Com elenco ‘made in USA’ e apoio dos Marley, Jamaica busca classificação inédita contra Brasil

Foto: David Gray/AFP

Com uma vitória e um empate, a Jamaica depende apenas de um ponto diante do Brasil para avançar às oitavas de final pela primeira vez em uma Copa do Mundo – feminina ou masculina. Para efeito de comparação, com dois jogos na fase de grupos no Mundial de 2019, a equipe tinha zero pontos – perdeu na estreia para o Brasil por 3×0 e, na sequência, para a Itália por 5×0. Dito isso, como foi que a Jamaica conseguiu essa evolução já na segunda participação em Copas?

Bom, uma coisa é certa: investimento conta. E popularidade também. Graças à Cedella Marley, filha do icônico cantor Bob Marley, a seleção conseguiu fundos para se manter viva quando correu o risco de acabar. “O ano era 2008 e meu filho, Skip, chegou em casa com um flyer pedindo ajuda para as Reggae Girlz. Eu liguei para algumas pessoas para saber qual era a situação, e me disseram que o time terminaria porque não tinha financiamento”, contou Cedella Marley. “Não porque elas não eram boas, mas porque não tinham dinheiro.

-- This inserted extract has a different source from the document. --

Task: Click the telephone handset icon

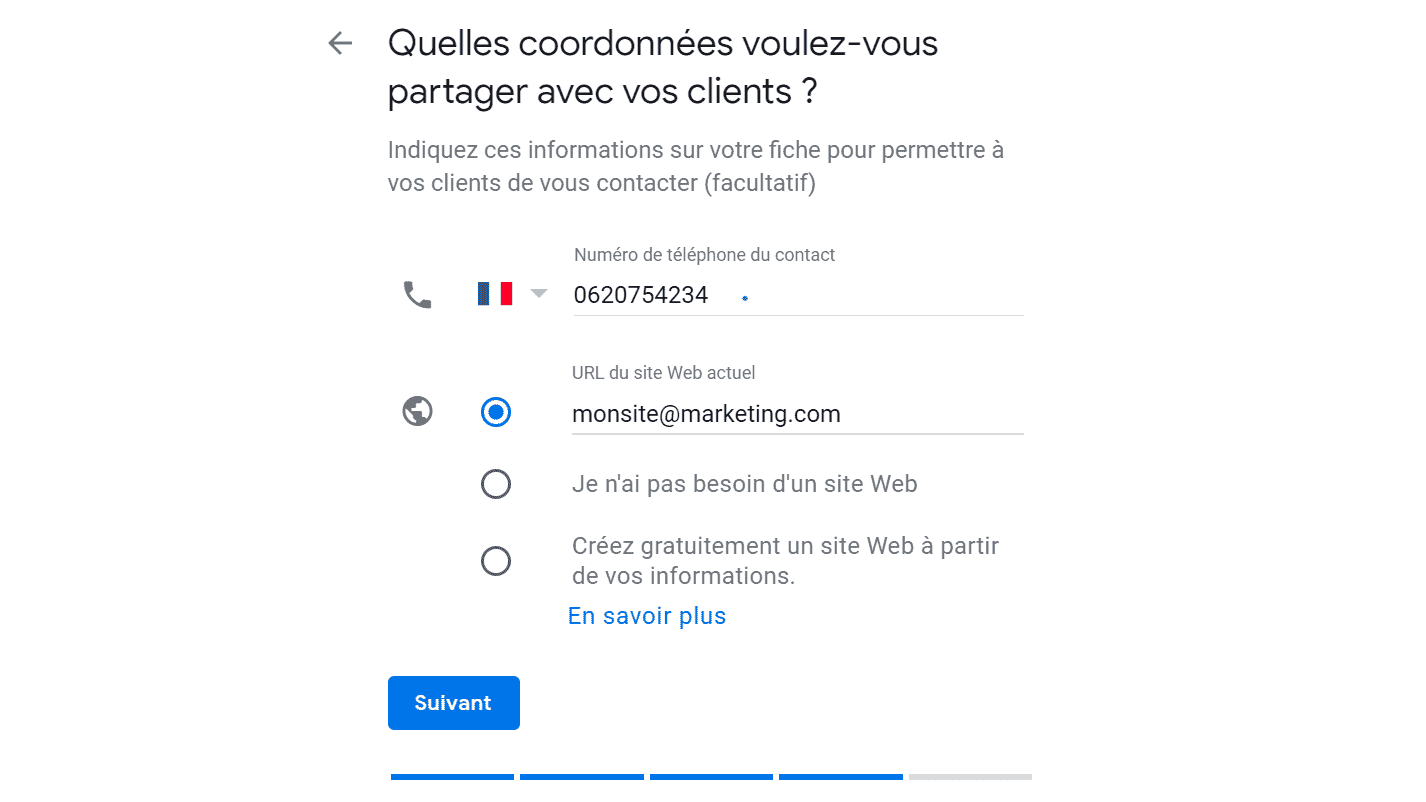Action: tap(417, 294)
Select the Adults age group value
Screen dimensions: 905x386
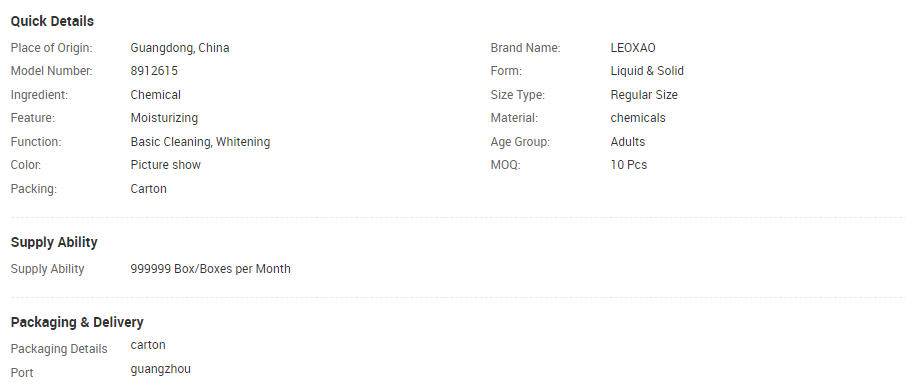[x=627, y=141]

Para os meninos, tem; mas para as meninas, não.”

Foi o que bastou para que Cedella Marley se envolvesse de vez com as Reggae Girlz a ponto de se tornar embaixadora da seleção jamaicana. E isso só aconteceu após anos de investimento dela: em 2014, a seleção se tornou financeiramente independente depois de uma campanha vitoriosa que arrecadou 50 mil dólares (cerca de R$ 250 mil) para a disputa dos jogos da Concacaf. Nessa época, o foco era a vaga para o Mundial de 2015, que acabou não vindo.

Mesmo assim, a sementinha foi plantada justamente pela herdeira de Marley: Cedella viajou com a seleção durante o torneio para avaliar as necessidades das jogadoras com o objetivo de fazer com que elas pudessem competir em alto nível. “Elas não tinham kit, não tinham top esportivo, nutrição… Me pediram barras de cereal. Eu fiquei realmente irritada”, disse Cedella. Graças à ela, uma estrutura foi montada para atender as jogadoras – estrutura que se mantém até hoje.

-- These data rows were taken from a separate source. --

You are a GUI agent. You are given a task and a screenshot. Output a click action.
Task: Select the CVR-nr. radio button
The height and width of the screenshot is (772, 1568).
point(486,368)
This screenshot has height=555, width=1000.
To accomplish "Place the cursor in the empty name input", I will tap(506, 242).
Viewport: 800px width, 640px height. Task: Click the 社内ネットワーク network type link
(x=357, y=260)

Mas a base montada pela herdeira Marley foi só uma parte do todo. Foi preciso mais para estruturar uma equipe competitiva para se classificar ao primeiro Mundial disputado em 2019 e, especialmente, para a Copa do Mundo de 2023. Nesse ponto, outra pessoa também foi importante e deixou sua marca: o treinador Lorne Donaldson.

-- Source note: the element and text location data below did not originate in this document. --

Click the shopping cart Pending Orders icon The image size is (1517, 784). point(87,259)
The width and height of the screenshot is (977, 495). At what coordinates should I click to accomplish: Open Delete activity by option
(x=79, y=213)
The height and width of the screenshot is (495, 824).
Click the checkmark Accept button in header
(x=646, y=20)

E quando saiu o grupo da Jamaica, com França e Brasil, ele nem se abalou: “A gente consegue um bom resultado diante da França e sacode as estruturas, deixa todo mundo nervoso”. Predestinado ou não, o empate sem gols diante das europeias, mais do que a vitória sobre o Panamá por 1×0, foi, para ele, “o resultado mais importante da história da seleção”. Porém a Jamaica quer mais. E Lorne Donaldson sabe que vai precisar de muita concentração para vencer o Brasil na última partida da fase de grupos e garantir a classificação inédita à fase mata-mata. “Espero um bando de hienas selvagens”, disse o técnico.

Lorne Donaldson assumiu a Jamaica em julho de 2022. (Foto: Fifa)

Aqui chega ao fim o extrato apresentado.